- Education: Mills College (BA) David Geffen School of Medicine at UCLA (MD) Mayo Clinic (Residencies in Pediatrics and Physical Medicine and Rehabilitation)
- Occupation: Physician (MD)
- Medical career
- Profession: Pediatric Physical Medicine and Rehabilitation
- Institutions: UCSF Benioff Children's Hospital Alta Bates Summit Medical Center
- Website: https://www.drelainepico.com/

= Elaine L. Pico =

American pediatric physiatrist

Elaine Louise Pico is an American pediatric physiatrist working in Northern California, who is the editor-in-chief of the Journal of Pediatric Rehabilitation Medicine (JPRM). Pico is a fellow of the American Academy of Pediatrics (AAP) and the American Academy of Physical Medicine and Rehabilitation (AAPM&R), and is board certified by the American Board of Physical Medicine and Rehabilitation (ABPMR) and the American Board of Pediatrics (APB). She is affiliated with several hospitals including UCSF Benioff Children's Hospital in Oakland, California, and Alta Bates Summit Medical Center in Berkeley, California.

Saved data entries:

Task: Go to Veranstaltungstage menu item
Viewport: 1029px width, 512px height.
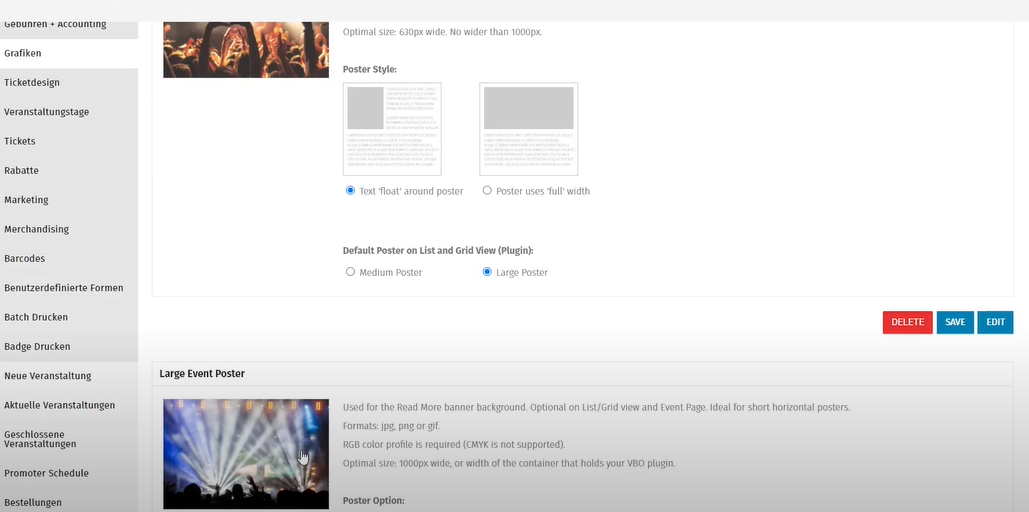Action: pos(46,112)
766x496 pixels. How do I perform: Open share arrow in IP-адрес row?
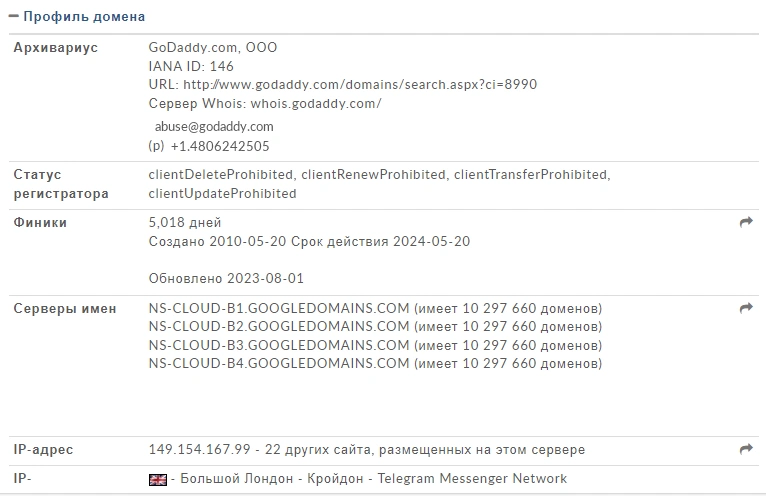coord(746,449)
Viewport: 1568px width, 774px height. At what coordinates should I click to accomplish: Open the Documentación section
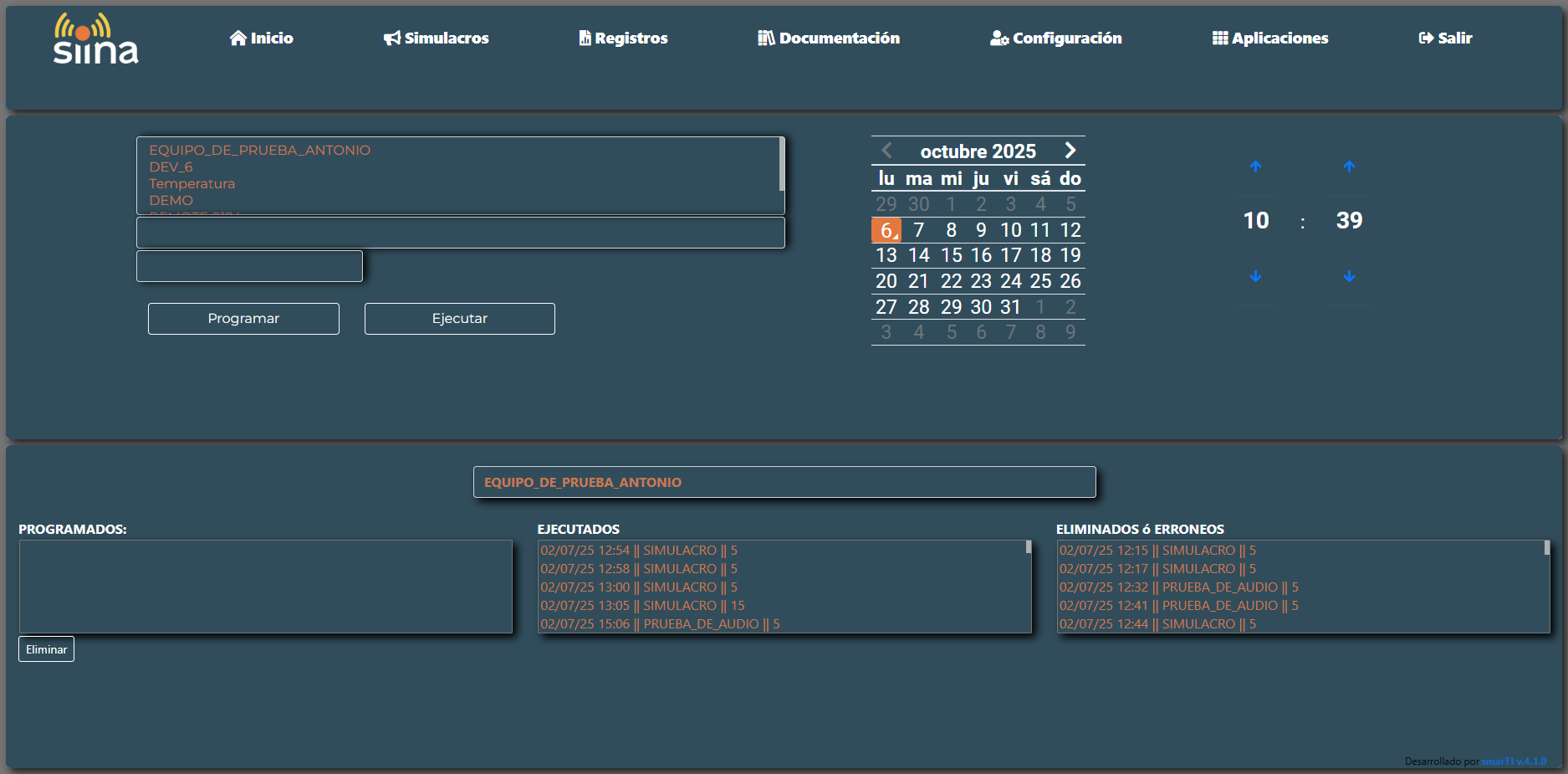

STUDY QUESTIONS:
[1] Answer these questions using the profile of Elaine L. Pico.
(a) At which school did Pico earn her MD?
(b) Which journal does Pico serve as editor-in-chief?
(c) In which city is Alta Bates Summit Medical Center located?
[2] Resume the profile of Elaine L. Pico from the sentence about her hospital affiliations.

ANSWER SECTION:
[1]
(a) David Geffen School of Medicine at UCLA
(b) The Journal of Pediatric Rehabilitation Medicine (JPRM)
(c) Berkeley, California

[2]
== Education ==
Pico completed her master's degree in education at Mills College in Oakland, California, earned her Doctor of Medicine degree from David Geffen School of Medicine at UCLA in Los Angeles, California, and completed her residencies in both pediatrics and physical medicine and rehabilitation at the Mayo Clinic in Rochester, Minnesota.

== Awards and recognitions ==
Pico has authored chapters in the fourth, fifth, and sixth editions of the textbook Pediatric Rehabilitation Principles and Practice. She is the editor-in-chief of the JPRM.

== Research ==
Pico's research has included cerebral palsy, Rett syndrome, and the impact of COVID-19 on children.